- Task prompt: Where the records below reach the line containing "E-mail (39, 1938)", start transcribing, and end with the line containing "You are a GUI agent. The screenshot is 148×2576.", exactly and with nothing else added.

- Recorded data:
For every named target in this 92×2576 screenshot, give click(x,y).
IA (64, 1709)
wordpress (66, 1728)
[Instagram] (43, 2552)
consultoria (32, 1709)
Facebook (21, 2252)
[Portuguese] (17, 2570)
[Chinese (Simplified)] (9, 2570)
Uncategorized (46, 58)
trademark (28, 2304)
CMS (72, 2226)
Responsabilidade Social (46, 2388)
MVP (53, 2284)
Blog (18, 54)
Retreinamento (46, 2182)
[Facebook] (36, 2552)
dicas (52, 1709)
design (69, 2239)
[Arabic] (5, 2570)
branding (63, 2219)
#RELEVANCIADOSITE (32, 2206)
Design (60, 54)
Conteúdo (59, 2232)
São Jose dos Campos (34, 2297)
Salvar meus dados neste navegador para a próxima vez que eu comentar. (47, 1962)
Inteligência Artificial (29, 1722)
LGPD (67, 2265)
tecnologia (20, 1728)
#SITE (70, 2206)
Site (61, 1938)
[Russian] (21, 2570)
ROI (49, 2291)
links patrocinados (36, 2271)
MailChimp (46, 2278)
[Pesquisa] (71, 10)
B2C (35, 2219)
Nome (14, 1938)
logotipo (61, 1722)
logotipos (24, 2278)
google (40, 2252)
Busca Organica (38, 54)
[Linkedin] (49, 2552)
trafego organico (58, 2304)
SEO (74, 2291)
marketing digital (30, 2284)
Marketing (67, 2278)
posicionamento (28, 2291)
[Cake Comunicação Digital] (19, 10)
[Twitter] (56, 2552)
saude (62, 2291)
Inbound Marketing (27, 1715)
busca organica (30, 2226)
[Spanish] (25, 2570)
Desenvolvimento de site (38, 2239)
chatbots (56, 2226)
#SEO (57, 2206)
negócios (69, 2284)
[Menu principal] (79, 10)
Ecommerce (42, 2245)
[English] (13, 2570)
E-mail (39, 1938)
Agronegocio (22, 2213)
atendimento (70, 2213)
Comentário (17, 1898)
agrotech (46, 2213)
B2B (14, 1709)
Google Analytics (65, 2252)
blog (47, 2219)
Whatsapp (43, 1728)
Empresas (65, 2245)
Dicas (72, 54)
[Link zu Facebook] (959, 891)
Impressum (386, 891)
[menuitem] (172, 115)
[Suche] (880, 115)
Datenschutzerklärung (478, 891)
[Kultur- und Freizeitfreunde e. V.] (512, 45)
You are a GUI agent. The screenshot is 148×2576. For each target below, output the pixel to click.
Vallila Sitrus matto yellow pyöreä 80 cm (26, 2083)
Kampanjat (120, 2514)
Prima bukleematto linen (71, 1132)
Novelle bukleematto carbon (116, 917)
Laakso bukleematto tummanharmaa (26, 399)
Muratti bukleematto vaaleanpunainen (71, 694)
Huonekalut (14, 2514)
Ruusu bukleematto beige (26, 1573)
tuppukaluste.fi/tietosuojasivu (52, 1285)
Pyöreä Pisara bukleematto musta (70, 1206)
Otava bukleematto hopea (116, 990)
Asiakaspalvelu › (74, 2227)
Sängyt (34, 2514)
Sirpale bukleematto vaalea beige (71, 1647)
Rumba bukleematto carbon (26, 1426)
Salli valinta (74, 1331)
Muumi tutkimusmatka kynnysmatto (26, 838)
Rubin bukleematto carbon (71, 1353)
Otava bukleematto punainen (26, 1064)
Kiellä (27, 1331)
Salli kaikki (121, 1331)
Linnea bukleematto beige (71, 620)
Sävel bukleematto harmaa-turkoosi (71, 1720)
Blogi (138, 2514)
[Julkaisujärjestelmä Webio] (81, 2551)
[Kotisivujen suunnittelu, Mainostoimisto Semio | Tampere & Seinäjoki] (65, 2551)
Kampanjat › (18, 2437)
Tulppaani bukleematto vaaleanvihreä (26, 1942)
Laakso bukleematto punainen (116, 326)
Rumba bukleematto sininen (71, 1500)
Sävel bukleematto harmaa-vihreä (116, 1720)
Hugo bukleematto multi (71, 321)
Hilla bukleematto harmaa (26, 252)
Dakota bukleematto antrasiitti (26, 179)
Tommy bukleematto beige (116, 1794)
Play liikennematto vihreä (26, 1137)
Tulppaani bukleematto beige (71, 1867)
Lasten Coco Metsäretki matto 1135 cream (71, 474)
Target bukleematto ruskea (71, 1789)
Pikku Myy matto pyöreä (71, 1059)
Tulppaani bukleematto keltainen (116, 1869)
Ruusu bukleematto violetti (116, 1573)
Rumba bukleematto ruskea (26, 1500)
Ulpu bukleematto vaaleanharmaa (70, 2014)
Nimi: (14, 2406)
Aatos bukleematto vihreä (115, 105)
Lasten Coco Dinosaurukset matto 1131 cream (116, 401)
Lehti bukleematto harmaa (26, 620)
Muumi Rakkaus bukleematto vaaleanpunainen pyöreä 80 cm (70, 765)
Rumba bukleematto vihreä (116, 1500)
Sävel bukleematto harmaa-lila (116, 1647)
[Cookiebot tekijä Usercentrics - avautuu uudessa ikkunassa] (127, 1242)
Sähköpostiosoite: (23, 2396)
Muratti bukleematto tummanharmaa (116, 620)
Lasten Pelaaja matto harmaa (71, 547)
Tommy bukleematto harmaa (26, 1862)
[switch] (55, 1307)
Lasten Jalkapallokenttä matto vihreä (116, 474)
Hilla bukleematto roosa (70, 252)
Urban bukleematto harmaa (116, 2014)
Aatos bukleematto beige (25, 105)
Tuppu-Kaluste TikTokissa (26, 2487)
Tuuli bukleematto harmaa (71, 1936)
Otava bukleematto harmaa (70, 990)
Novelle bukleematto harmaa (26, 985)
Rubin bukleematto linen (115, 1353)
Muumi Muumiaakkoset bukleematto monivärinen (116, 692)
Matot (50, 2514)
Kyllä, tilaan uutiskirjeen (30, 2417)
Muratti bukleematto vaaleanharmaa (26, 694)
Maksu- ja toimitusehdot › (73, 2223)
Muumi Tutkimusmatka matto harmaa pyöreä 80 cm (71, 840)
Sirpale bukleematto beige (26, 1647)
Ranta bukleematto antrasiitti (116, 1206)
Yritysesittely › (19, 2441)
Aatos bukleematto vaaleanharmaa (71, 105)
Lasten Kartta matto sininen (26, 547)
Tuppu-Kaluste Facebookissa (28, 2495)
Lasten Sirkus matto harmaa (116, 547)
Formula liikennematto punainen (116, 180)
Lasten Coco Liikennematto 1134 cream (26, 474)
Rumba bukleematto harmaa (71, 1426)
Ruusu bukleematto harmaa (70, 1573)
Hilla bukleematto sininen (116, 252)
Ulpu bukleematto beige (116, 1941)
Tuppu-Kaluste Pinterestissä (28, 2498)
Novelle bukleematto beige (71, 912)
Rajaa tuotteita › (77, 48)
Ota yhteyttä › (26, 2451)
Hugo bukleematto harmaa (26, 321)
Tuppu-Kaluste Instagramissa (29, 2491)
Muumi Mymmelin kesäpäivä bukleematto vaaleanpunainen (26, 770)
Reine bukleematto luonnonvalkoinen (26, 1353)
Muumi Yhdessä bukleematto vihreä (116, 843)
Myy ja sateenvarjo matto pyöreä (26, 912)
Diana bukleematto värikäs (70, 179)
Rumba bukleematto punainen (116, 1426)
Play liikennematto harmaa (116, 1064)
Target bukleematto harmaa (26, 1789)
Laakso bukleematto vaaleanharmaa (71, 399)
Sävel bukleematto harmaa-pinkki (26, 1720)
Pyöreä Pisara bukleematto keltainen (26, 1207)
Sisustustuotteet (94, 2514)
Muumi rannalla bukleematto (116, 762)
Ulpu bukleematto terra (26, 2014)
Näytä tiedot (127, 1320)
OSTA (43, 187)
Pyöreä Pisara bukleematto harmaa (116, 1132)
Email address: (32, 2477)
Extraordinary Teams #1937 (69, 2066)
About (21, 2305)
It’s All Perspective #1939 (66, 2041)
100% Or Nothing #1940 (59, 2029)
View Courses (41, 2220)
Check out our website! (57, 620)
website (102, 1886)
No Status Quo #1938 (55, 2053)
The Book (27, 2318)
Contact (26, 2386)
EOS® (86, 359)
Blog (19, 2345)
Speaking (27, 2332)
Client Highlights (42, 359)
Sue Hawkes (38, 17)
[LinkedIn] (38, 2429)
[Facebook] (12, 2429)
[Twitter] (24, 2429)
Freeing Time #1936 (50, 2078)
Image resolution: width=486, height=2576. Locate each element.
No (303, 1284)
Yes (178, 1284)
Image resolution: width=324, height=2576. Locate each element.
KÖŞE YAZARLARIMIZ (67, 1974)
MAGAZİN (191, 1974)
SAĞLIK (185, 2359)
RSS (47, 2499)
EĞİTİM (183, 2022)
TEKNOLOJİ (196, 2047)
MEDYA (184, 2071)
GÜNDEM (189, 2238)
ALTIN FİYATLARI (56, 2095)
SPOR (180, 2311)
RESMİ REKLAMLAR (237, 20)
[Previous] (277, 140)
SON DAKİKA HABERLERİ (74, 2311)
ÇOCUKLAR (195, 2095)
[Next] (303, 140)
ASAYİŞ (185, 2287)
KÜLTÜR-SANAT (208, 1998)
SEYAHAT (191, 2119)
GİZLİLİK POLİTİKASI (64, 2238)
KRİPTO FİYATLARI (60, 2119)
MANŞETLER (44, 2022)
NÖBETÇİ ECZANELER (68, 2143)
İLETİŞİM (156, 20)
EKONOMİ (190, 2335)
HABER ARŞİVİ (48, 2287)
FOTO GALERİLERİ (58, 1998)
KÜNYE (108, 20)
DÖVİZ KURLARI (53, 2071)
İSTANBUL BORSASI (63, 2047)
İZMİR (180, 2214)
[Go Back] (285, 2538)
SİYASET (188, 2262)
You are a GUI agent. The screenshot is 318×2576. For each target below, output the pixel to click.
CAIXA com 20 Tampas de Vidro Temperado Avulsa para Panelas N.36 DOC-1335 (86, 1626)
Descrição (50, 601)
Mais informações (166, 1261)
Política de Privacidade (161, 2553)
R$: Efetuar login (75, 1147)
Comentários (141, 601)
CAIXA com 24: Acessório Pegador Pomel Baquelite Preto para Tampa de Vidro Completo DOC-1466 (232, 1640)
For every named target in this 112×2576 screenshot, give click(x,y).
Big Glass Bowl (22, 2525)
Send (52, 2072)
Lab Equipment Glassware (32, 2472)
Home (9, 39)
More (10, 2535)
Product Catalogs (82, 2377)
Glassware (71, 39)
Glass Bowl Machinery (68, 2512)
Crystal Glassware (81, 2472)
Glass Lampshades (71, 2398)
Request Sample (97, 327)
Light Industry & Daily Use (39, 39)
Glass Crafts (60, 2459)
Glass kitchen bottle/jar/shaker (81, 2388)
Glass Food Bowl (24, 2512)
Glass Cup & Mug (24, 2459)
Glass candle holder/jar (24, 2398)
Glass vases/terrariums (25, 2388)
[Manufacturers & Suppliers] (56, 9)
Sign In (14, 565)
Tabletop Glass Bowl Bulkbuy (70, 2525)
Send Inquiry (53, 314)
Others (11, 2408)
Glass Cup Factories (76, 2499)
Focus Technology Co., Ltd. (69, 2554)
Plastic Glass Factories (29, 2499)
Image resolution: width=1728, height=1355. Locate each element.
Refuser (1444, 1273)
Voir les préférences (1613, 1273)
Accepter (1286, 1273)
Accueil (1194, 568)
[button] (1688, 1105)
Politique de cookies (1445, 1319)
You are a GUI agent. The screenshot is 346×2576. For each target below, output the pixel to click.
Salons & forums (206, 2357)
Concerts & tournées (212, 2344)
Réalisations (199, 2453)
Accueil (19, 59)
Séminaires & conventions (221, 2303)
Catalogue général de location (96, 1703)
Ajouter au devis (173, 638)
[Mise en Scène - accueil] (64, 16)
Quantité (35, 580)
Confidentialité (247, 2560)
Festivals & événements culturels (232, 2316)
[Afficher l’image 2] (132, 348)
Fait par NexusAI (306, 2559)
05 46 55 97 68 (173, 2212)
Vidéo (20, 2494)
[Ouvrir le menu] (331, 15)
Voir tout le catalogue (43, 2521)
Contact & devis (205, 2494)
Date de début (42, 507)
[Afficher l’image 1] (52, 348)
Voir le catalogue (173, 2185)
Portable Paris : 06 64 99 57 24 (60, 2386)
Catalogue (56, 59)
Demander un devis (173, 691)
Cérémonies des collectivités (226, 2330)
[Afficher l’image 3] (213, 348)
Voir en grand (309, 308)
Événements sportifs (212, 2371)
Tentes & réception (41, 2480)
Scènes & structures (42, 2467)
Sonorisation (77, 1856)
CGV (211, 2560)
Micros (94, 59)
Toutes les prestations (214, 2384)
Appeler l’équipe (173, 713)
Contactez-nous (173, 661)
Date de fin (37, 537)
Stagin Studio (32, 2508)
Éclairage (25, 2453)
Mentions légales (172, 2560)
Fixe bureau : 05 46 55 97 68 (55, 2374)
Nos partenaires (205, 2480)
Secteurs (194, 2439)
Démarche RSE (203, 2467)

- Your solution:
E-mail (39, 1938)
Agronegocio (22, 2213)
atendimento (70, 2213)
Comentário (17, 1898)
agrotech (46, 2213)
B2B (14, 1709)
Google Analytics (65, 2252)
blog (47, 2219)
Whatsapp (43, 1728)
Empresas (65, 2245)
Dicas (72, 54)
[Link zu Facebook] (959, 891)
Impressum (386, 891)
[menuitem] (172, 115)
[Suche] (880, 115)
Datenschutzerklärung (478, 891)
[Kultur- und Freizeitfreunde e. V.] (512, 45)
You are a GUI agent. The screenshot is 148×2576. For each target below, output the pixel to click.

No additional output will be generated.